Defiendan la ciudad

Una Llamada a los solteros

Cuando Salomón veía a un hombre sin autocontrol sexual, veía un ejército enemigo y una ciudad saqueada. Veía ventanas rotas y puertas sin bisagras. Veía una fortaleza tomada y personas indefensas. O en sus propias palabras:

Como ciudad invadida y sin murallas, es el hombre que no domina su espíritu. (Proverbios 25:28, LBLA)

En el Occidente moderno, ninguna ciudad tiene murallas; no necesitamos llamar a una puerta para entrar a Boston. Pero en el antiguo Cercano Oriente de Israel, donde las naciones guerreaban por las tierras y la supervivencia, las murallas podían suponer la diferencia entre una ciudad floreciente y una devastada. Cuando Babilonia abrió una brecha en las murallas de Jerusalén, la ciudad que una vez fue “el gozo de toda la tierra” (Salmos 48:2) se convirtió en viuda y esclava (Lamentaciones 1:1).

* * * * * * * * *

- PLANTEAMIENTO DEL PROBLEMA
Edite el fragmento del texto mostrado comprendido entre "Defiendan la ciudad" y "esclava (Lamentaciones 1:1).", ambos inclusive, y sustituya "murallas" por "muros".

- INFORMACIÓN REGISTRADA
* * * * * * * * *

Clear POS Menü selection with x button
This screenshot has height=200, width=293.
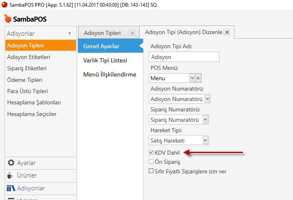(198, 78)
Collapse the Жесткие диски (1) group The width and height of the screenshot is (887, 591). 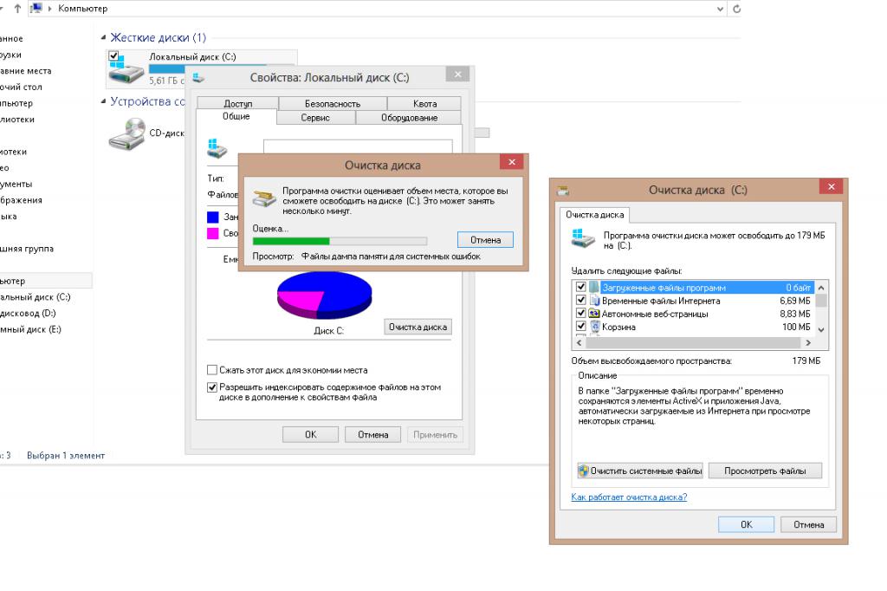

* * * * * * * * *

- RESPUESTA CORRECTA
Defiendan la ciudad

Una Llamada a los solteros

Cuando Salomón veía a un hombre sin autocontrol sexual, veía un ejército enemigo y una ciudad saqueada. Veía ventanas rotas y puertas sin bisagras. Veía una fortaleza tomada y personas indefensas. O en sus propias palabras:

Como ciudad invadida y sin muros, es el hombre que no domina su espíritu. (Proverbios 25:28, LBLA)

En el Occidente moderno, ninguna ciudad tiene muros; no necesitamos llamar a una puerta para entrar a Boston. Pero en el antiguo Cercano Oriente de Israel, donde las naciones guerreaban por las tierras y la supervivencia, las muros podían suponer la diferencia entre una ciudad floreciente y una devastada. Cuando Babilonia abrió una brecha en las muros de Jerusalén, la ciudad que una vez fue “el gozo de toda la tierra” (Salmos 48:2) se convirtió en viuda y esclava (Lamentaciones 1:1).